Blaise Compaoré rentre parce que le chef de la transition a convié tous ses prédécesseurs à une rencontre. Est-ce pour marquer sa légitimité alors que la situation sécuritaire ne fait qu’empirer ?

Oui, je pense que les premiers pas de la junte sur le terrain sécuritaire, en tout cas, ont montré des résultats mitigés et c’est clair qu’à travers ces différentes initiatives que le président Damiba est en train de prendre, il s’agit justement de créer autour de lui une certaine cohésion, de créer le rassemblement. Mais ce qu’on observe sur le terrain, c’est qu’il y a le risque que cela soit contre-productif parce que le retour de Blaise Compaoré plutôt que de rassembler risque de diviser davantage, si on regarde déjà les réactions de part et d’autre la controverse que cela suscite.

Blaise Compaoré ne doit rester que quelques jours à Ouagadougou, mais est-ce qu’un retour définitif est envisageable et dans quelles conditions ?

Un retour définitif est envisageable, mais je pense que cela sera tributaire de la façon dont déjà ce premier retour va se gérer parce que ça peut être considérer également comme une sorte de ballon d’essai. Il s’agit de voir comment les différents acteurs vont réagir. Est-ce qu’il y aura des mobilisations, est-ce qu’il y aura des contestations de rue, etc… Donc, je pense que cela dépend de ce qui va sortir de ce conclave-là, de cette rencontre, donc le président Damiba et les anciens chefs d’État. Et cela va dépendre également des discussions qu’il va y avoir, non seulement au niveau du gouvernement, au niveau de l’Assemblée législative de transition, mais avec la classe politique dans son ensemble.

Sur le plan politique, mais aussi sur le plan judiciaire, puisque Blaise Compaoré a été récemment condamné à perpétuité.

Oui, c’est un gros sujet ici parce qu’il n’y a pas que Blaise Compaoré, il y a également quatre autres personnalités comme le général Djibril Bassolé, le général Diendéré et beaucoup d’autres personnalités qui ont été condamnées dans le cadre de ces crimes, crimes de sang, notamment l’affaire Thomas Sankara. Il faut rappeler également qu’il y a d’autres procès qui sont censés être programmés par la suite. Je pense notamment au procès sur l’insurrection, je pense également au procès sur l’assassinat du journaliste Norbert Zongo. Donc, la grande question, ici, c’est supposé de savoir quel sera le sort de l’ensemble de ces dossiers. Est-ce que le président Damiba devra envisager de faire peut-être des lois d’amnistie au niveau de l’Assemblée législative de transition ou bien on va laisser ces procès se tenir et envisager par la suite une grâce présidentielle.
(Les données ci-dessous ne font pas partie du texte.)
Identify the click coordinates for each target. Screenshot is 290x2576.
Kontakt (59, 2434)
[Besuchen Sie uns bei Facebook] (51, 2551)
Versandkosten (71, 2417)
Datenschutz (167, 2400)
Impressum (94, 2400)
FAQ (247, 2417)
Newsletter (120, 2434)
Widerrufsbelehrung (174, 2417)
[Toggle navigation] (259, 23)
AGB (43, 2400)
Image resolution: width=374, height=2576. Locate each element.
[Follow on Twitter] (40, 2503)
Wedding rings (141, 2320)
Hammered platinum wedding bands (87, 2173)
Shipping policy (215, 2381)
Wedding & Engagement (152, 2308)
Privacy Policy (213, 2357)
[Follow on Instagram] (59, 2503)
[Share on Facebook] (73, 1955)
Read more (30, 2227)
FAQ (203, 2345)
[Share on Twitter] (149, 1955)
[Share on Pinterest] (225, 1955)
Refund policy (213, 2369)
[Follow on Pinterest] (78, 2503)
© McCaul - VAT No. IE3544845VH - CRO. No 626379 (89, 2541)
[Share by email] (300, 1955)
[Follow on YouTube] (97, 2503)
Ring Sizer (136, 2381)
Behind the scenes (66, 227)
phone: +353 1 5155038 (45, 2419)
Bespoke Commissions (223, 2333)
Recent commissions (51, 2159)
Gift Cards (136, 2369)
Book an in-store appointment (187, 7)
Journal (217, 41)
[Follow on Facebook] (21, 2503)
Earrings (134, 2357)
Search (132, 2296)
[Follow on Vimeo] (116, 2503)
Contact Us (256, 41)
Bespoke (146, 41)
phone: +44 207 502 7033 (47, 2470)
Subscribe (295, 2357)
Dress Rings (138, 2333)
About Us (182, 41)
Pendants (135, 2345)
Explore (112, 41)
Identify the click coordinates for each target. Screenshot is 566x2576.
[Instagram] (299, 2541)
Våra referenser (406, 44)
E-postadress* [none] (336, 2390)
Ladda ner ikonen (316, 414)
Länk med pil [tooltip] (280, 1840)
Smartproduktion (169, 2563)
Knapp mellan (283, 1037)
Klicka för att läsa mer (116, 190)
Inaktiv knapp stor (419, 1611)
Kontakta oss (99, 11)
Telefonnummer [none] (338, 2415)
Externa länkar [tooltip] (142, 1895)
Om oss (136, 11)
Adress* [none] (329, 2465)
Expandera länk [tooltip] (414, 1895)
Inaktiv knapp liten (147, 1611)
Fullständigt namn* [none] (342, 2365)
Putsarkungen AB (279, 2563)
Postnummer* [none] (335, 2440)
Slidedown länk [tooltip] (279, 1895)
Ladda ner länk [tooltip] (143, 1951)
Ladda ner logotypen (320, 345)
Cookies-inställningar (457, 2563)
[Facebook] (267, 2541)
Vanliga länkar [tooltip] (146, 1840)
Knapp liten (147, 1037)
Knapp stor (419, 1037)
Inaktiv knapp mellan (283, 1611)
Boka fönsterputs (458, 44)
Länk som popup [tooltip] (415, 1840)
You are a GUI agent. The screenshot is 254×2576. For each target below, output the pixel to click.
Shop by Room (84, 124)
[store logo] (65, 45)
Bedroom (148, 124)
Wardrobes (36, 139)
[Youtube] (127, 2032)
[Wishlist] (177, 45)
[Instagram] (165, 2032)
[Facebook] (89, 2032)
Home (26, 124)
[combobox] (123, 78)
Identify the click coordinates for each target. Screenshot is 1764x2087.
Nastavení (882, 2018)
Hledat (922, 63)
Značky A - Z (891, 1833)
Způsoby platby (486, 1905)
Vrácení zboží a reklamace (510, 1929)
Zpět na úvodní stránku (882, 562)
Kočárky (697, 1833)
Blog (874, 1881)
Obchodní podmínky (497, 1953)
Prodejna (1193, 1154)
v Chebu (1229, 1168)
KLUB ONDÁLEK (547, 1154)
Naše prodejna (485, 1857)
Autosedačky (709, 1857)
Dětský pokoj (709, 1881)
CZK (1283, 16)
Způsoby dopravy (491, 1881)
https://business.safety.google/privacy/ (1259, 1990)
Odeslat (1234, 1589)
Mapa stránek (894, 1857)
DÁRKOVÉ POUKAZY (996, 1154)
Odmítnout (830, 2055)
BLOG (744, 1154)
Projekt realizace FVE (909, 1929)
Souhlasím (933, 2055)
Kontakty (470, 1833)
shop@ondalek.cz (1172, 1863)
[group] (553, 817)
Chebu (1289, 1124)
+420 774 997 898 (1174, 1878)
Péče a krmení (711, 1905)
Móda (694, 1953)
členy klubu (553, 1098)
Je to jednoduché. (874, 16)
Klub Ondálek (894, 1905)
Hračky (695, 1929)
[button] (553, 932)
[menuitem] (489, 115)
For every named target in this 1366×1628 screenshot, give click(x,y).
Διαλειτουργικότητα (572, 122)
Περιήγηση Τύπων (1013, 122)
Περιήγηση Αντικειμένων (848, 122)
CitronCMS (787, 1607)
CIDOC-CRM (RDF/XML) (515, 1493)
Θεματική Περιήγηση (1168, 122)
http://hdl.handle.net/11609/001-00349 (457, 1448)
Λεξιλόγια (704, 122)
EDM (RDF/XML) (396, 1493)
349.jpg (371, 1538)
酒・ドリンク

Je pense que se sont ces modalités de réconciliation qui divisent les Burkinabè. Il était prévu avant la chute de président Kaboré, un forum national sur la réconciliation où la classe politique et l’ensemble des composants de la société étaient censés justement discuter de la feuille de route de la réconciliation. Mais là, on a plutôt une approche unilatérale de la part du président Damiba, des autorités de transition de façon générale, et je pense que c’est cela qui peut effectivement diviser. Donc, je crois que les prochains jours vont nous permettre de savoir si, effectivement, il y aura une discussion ouverte sur les modalités de la transition ou bien si les autorités de transition vont, en tout cas, mettre en place un processus de façon unilatérale. Ce qui, de mon point de vue, va susciter davantage de tensions. Et dans un contexte d’insécurité on peut s’interroger, justement, sur la faisabilité d’un tel processus. Parce que nous avons deux fronts : un front sur le plan sécuritaire, où l’armée et les forces de sécurité ont du mal à endiguer le terrorisme. Si on ouvrait un nouveau front dans le champ politique, je crains que la situation sécuritaire ne se dégrade davantage.